Pripyat is a modern day ghost town. It went from a lively suburb, brimming with life, to a deserted, lifeless place in one tragic day. Pripyat was the closest town to the infamous nuclear reactor of Chernobyl in the Ukraine, then Russia. Today, it is a town of death, but life is emerging from its ashes.
On April 27, 1986, the day of the meltdown, people in Pripyat were going about their daily routine. Children were getting ready for school; mothers were tending the house and shopping. Fathers were off to the office, ready to start another day. Many of the fathers worked at Chernobyl. There had probably been some warning that something was amiss that day. Reactor 4 had undergone a meltdown early that morning. As day broke, officials scrambled, and the evacuation was planned for 2 pm. Since everything was contaminated with poisonous radiation fallout, citizens were instructed to leave everything behind. Pictures, clothes, precious family memories: nothing could be taken; all was left behind to rot in Pripyat.
Visitors are only allowed in Pripyat with special permission and with an official guide. It’s dangerous here, but there are some areas where radiation is almost normal. There are also “hot spots.” You must travel with a Geiger counter to avoid these areas of incredibly high radiation.

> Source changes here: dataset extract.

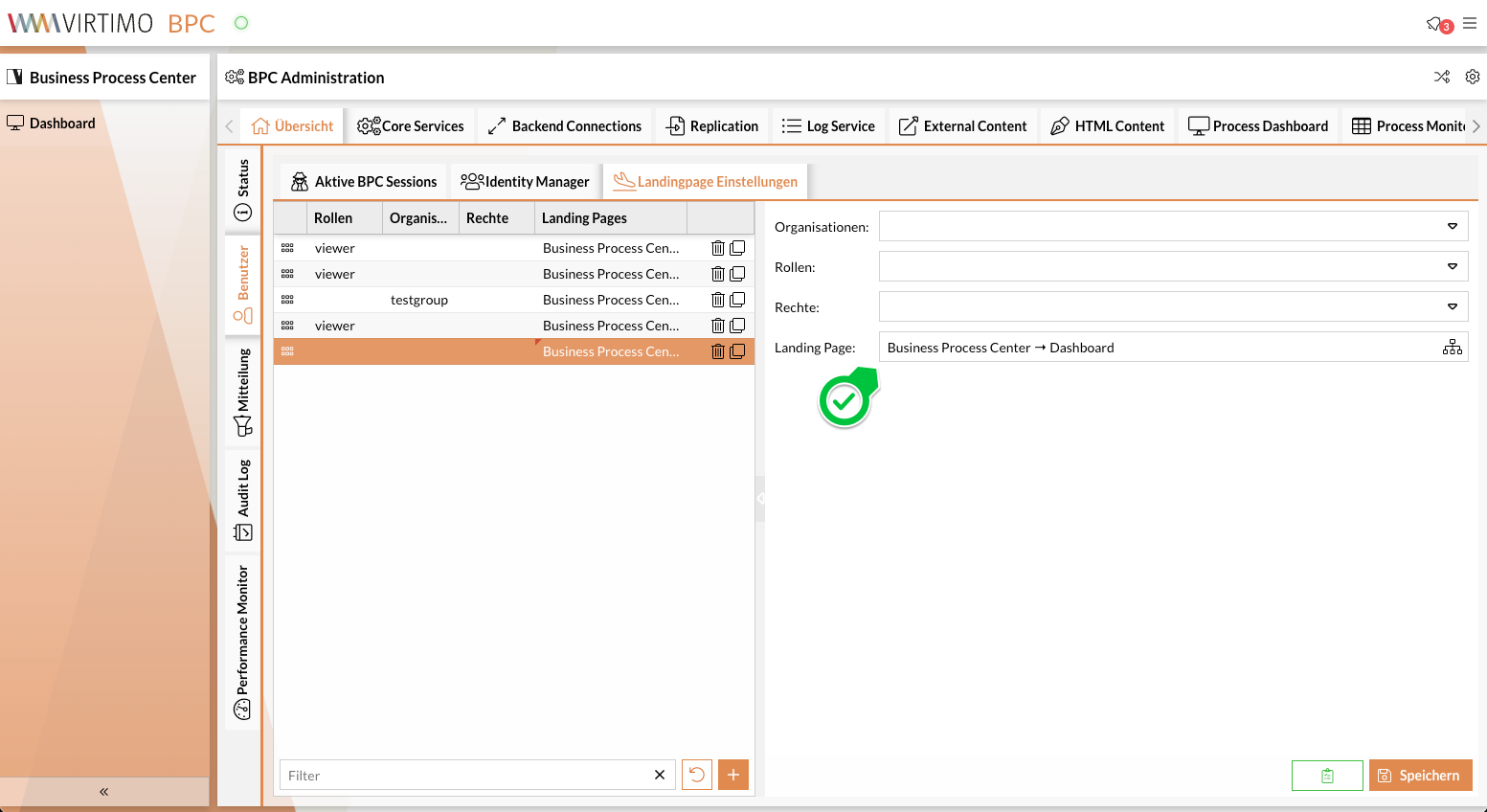Expand the Rollen dropdown
1487x812 pixels.
point(1452,267)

Some people have dismissed government warnings about the dangers of radiation in the area and returned to live in the “death zone.” These are mostly older people whose families had lived on the land since forever. It is hard to deter these old souls who return because they do not know any other life.
There are signs of ghosts all over Pripyat. Today, visitors will notice ghostly graffiti by anonymous artists. Some visitors may wonder what is the meaning behind these images, who made them and why? What do these unknown artists wish to convey to those who visit the site today?
Graffiti of all kinds is a social as well as an artistic statement. Some people react to the graffiti with loathing. They don’t understand it. However, others see the messages behind the art. They understand the creative play that the artists are participating in. The graffiti at Pripyat is a thing of beauty amidst a rotting world. It is the work of ghosts who roam the deserted streets abandoned due to the negligence of mankind. Pripyat is a reminder of what can go wrong when Man tinkers with powers that, when released, can cause his destruction.
The artists behind the graffiti of Pripyat are not paid for their art. They don’t seek recognition, since their images are anonymous. They use their own money for supplies, they donate their time, and they take no reward. Their message is one for all of mankind – don’t take life so seriously. Create art for art’s sake. Cover dirty walls with colorful images, and remind people that we are all here to enjoy the ride.